* _Task item_
Repeat the records below verbatim and include no pictures.

* _Data records_

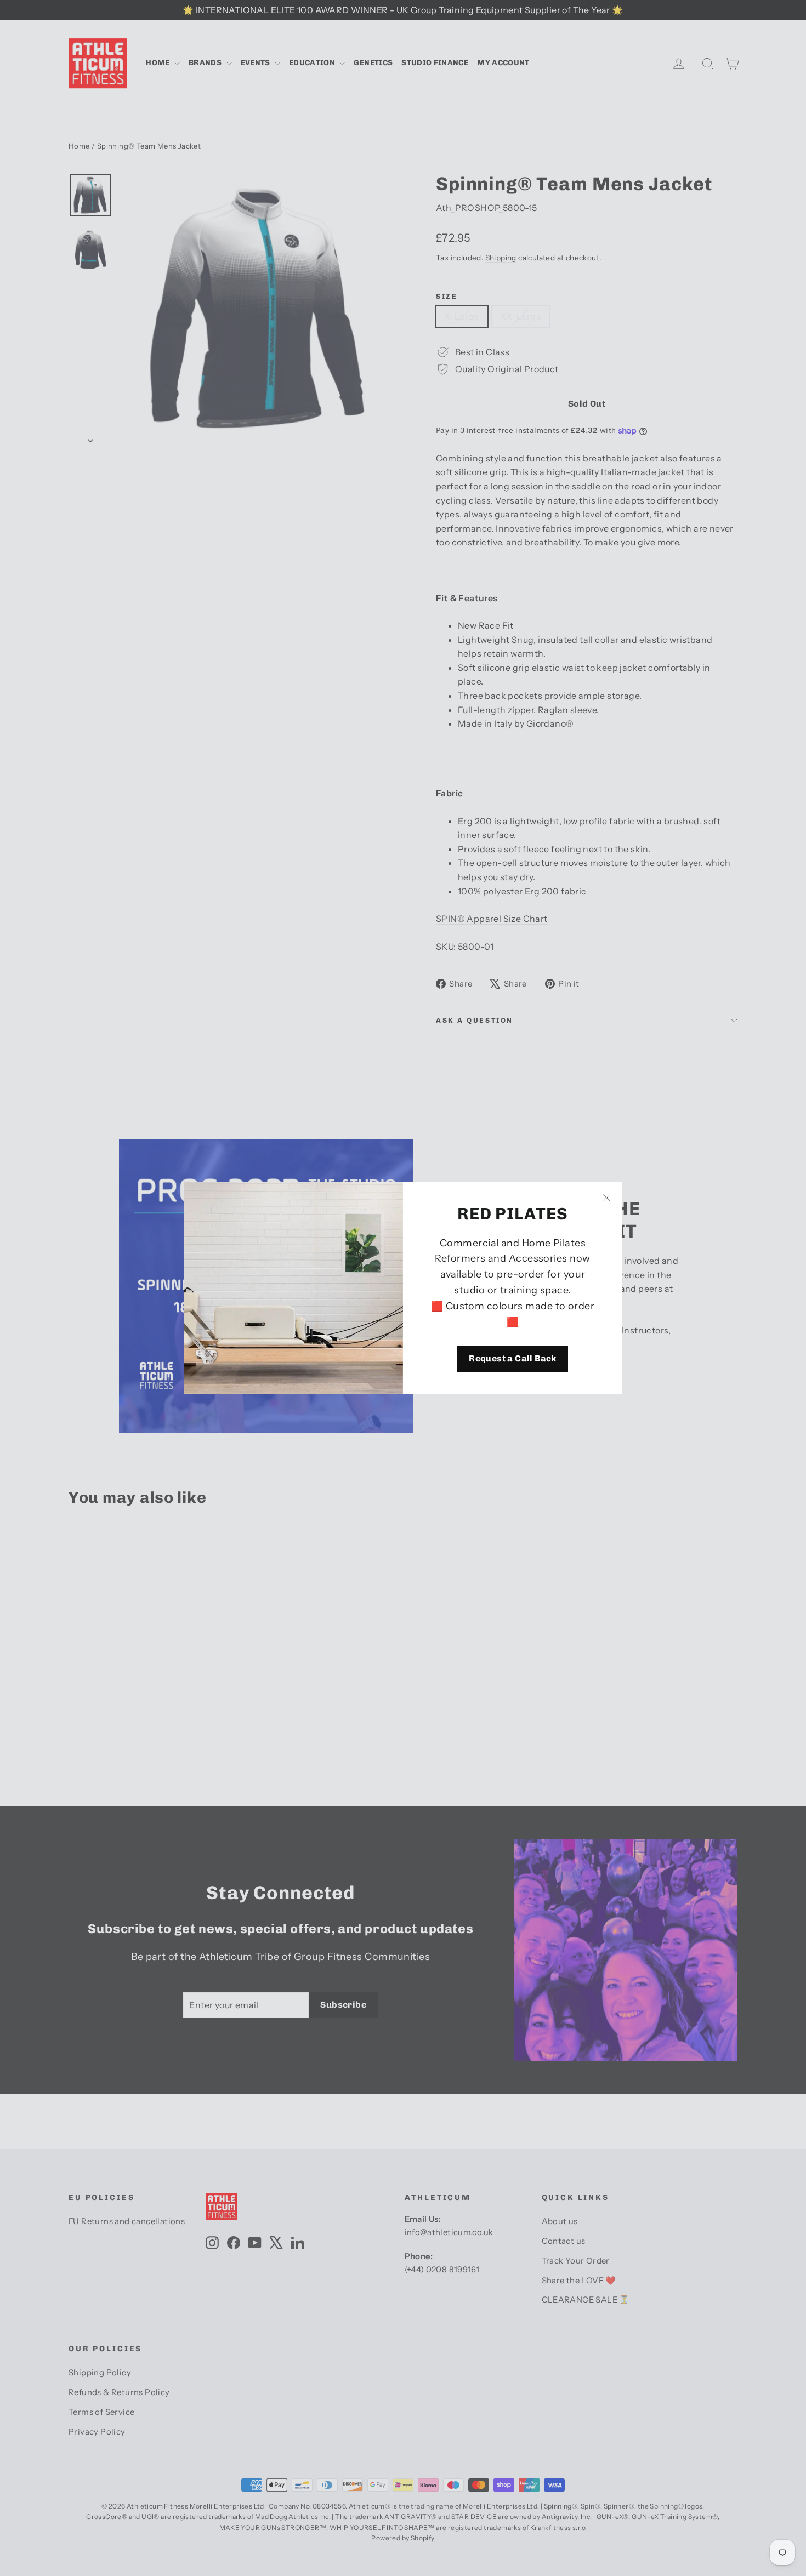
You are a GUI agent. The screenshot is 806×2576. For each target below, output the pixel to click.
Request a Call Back (513, 1358)
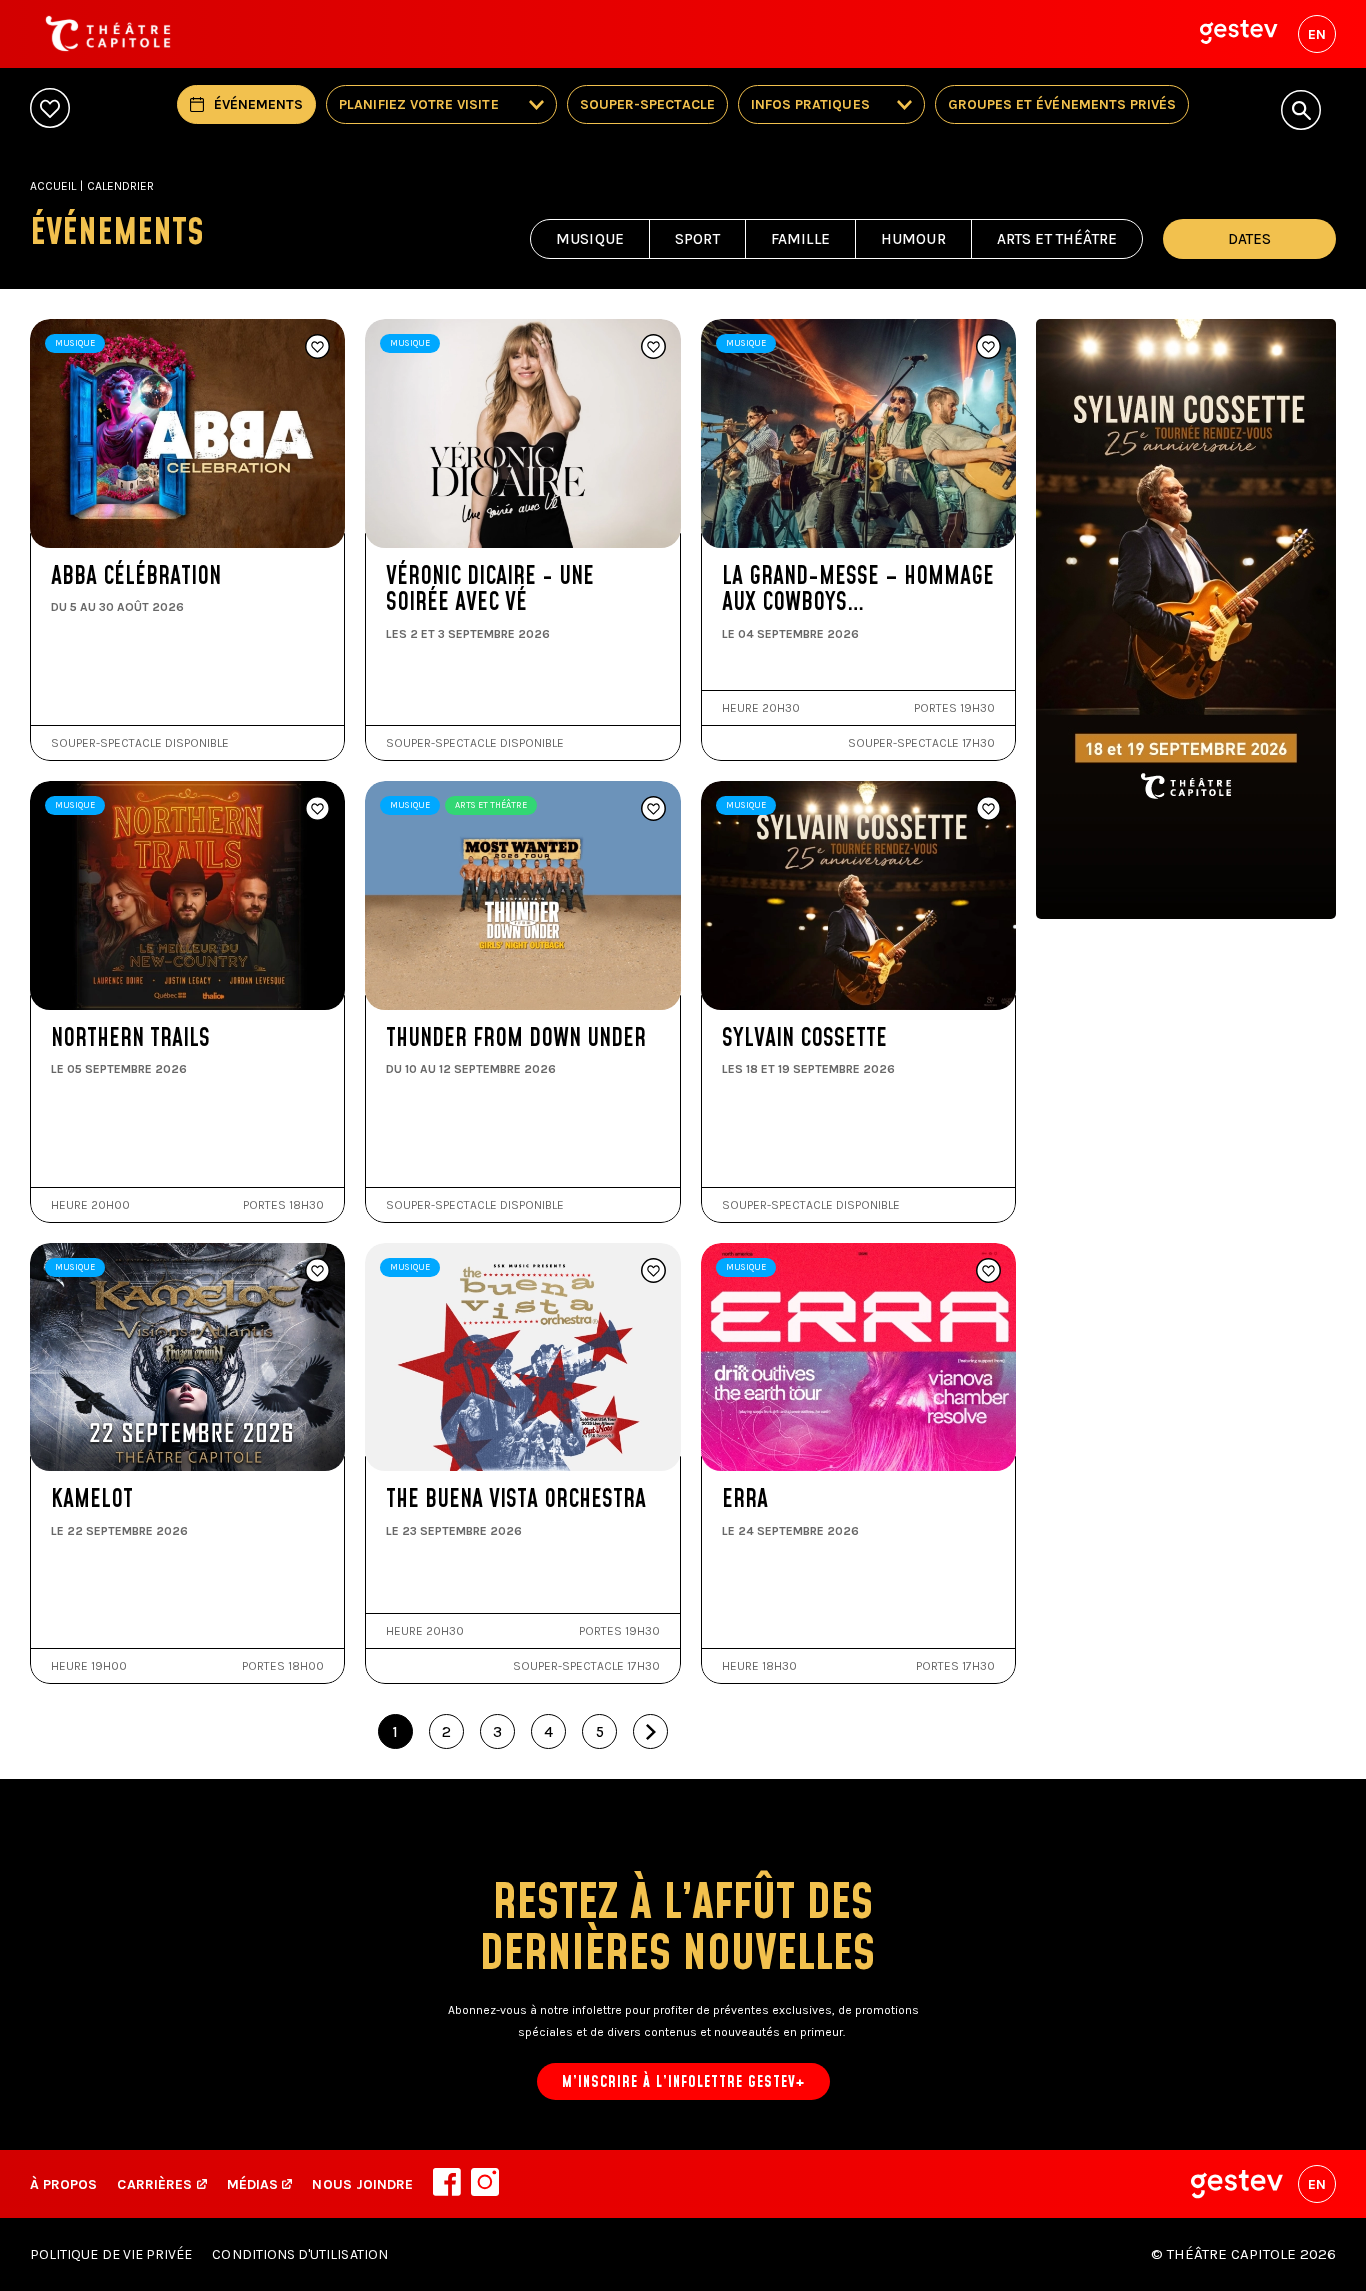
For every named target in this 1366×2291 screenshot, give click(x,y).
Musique (590, 239)
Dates (1249, 239)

* _Result_
You are a GUI agent. The screenshot is 806×2576. For each target below, output the pixel to click.
Request a Call Back (513, 1358)
For every named target in this 1366×2291 screenshot, give click(x,y).
Musique (590, 239)
Dates (1249, 239)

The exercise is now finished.